Однажды и сам Суриков оказался на волосок от гибели. За ним и его приятелями гналась толпа «противников».
«Наши, — вспоминал он потом, — дрогнули и бросились врассыпную… Я очутился в узком и темном переулке… Человек пять-шесть бросилось за мною. Что тут делать? Бегу так, что дух захватывает. Вижу: переулок заворачивает вправо и вдруг — приотворенная калитка. Мигом шмыг во двор, беззвучно запер калитку и стою ни жив, ни мертв, навалившись на щеколду. Две-три секунды — и уже слышен топот преследователей. Неужели заметили и сейчас ворвутся?.. Но еще момент, и я слышу, как толпа, тяжело дыша и топоча ногами, проносится мимо. А в голове опять мысль: вот так же, вероятно, и Артамон Матвеев[13] притаившись стоял и слушал, как бежали мимо двора стрельцы, и, сам не замечая того, я задумываюсь над тем, какое удивительное жуткое настроение создает этот топот мимо бегущей неведомой толпы…»
Еще в юности Суриков настолько сроднился с образами русской истории, что, видя труп Мити, вспомнил Дмитрия-царевича, а слыша топот преследующей его толпы, живо представил себе боярина Артамона Матвеева, убитого стрельцами в Московском кремле во время стрелецкого бунта.
Васины будни проходили в унылой канцелярии губернского управления за перепиской бумаг. Что может быть прозаичнее несложных обязанностей мелкого канцелярского служителя! Тщетно стали бы мы искать следы этих дней в воспоминаниях, рассказах Сурикова, в его зарисовках. Суриков рисовал не старичков-чиновников, не осанистых начальников, не молодых писцов, а казаков, крестьян, девушек с ведрами на коромысле, деревья, реки и небо родного края.

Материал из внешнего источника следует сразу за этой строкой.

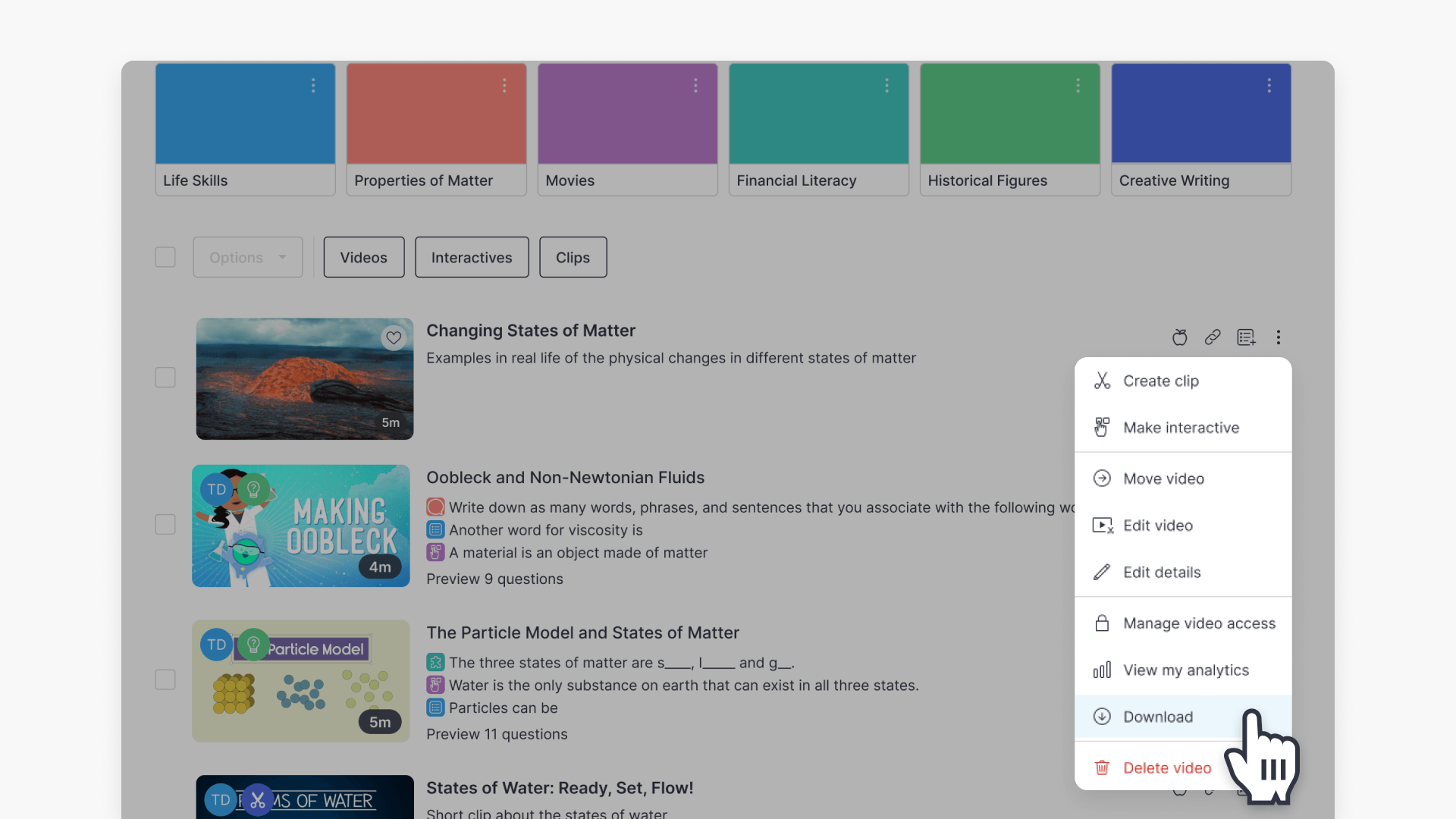Favorite the video with the heart icon
The image size is (1456, 819).
[394, 338]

Во втором этаже дома Суриковых квартировал казачий офицер Иван Иванович Корх с женой Варварой Павловной, которая была дочерью губернатора Замятина.

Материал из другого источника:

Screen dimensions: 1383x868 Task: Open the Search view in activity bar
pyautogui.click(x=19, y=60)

Однажды за чаем в губернаторском доме, рассказывая новости, Варвара Павловна сообщила и о том, что сын хозяйки дома, где они снимают квартиру, чиновник губернского управления, в свободные часы рисует, и притом очень хорошо. Губернатор заинтересовался.
Забавляясь, Суриков как-то у себя в управлении на листке канцелярской бумаги с большим искусством нарисовал муху. Лист с рисунком случайно попал в папку столоначальника. Столоначальник взял с собой папку, когда пошел с докладом к губернатору.

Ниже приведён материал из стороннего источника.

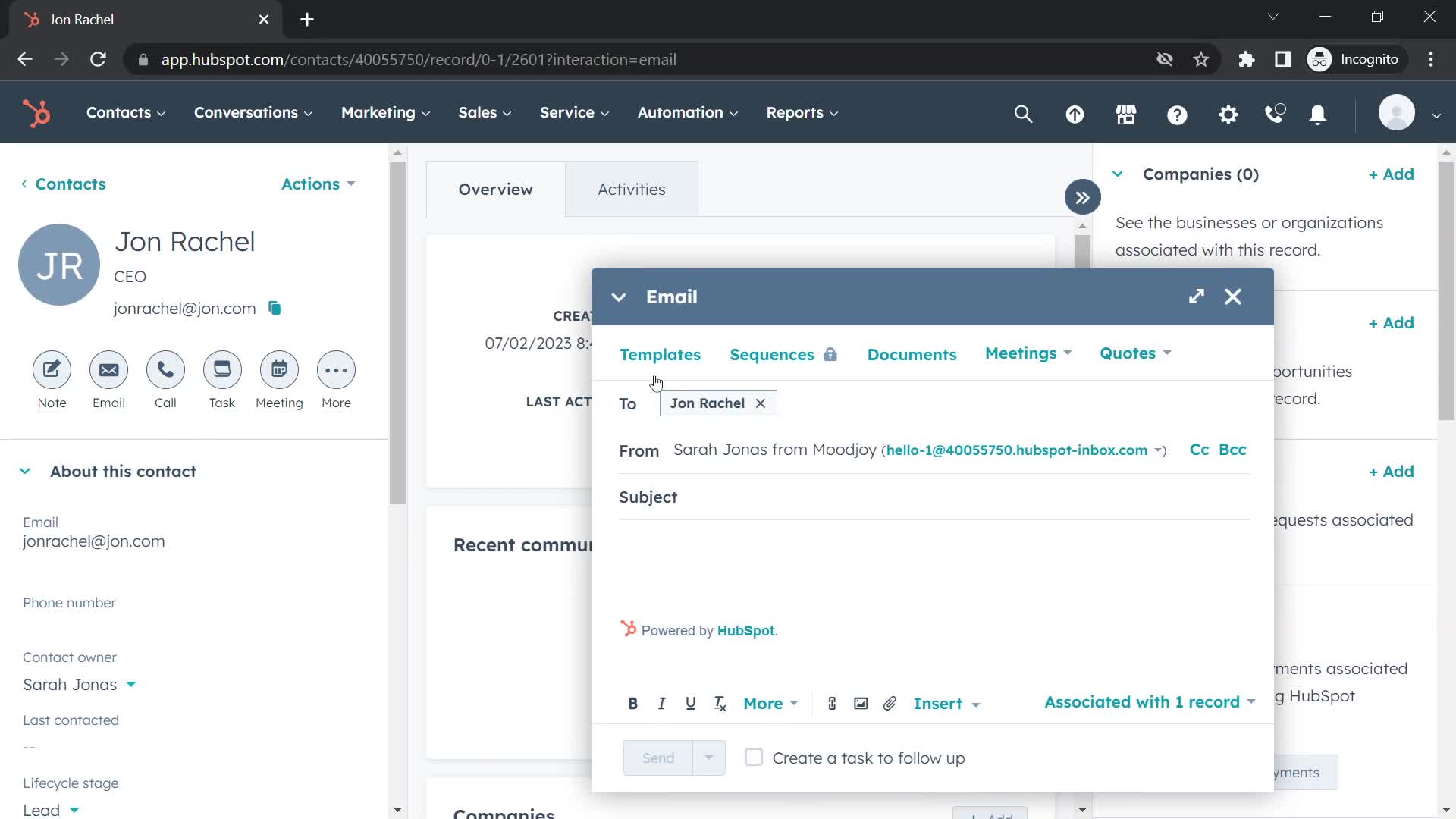Image resolution: width=1456 pixels, height=819 pixels.
Task: Open the Meetings dropdown in the composer
Action: 1028,353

Сделав доклад, столоначальник ушел. Папка осталась на столе. Губернатор в задумчивости ходил из угла в угол по комнате. Взглянул на раскрытую папку и видит: на листе бумаги сидит муха. Махнул рукой. Смотрит, а муха опять сидит на бумаге. Опять замахнулся, а муха не улетает. Что это за необыкновенная муха? Губернатор нагнулся над листом и видит, что муха не настоящая, а нарисованная.
* * *
С того времени, как нарисованная муха попала вместе с бумагами в кабинет губернатора, в судьбе Сурикова произошли некоторые изменения. Канцелярский писец стал совмещать свои несложные обязанности с новым для него делом: он стал давать уроки рисования младшей дочери губернатора — Вере.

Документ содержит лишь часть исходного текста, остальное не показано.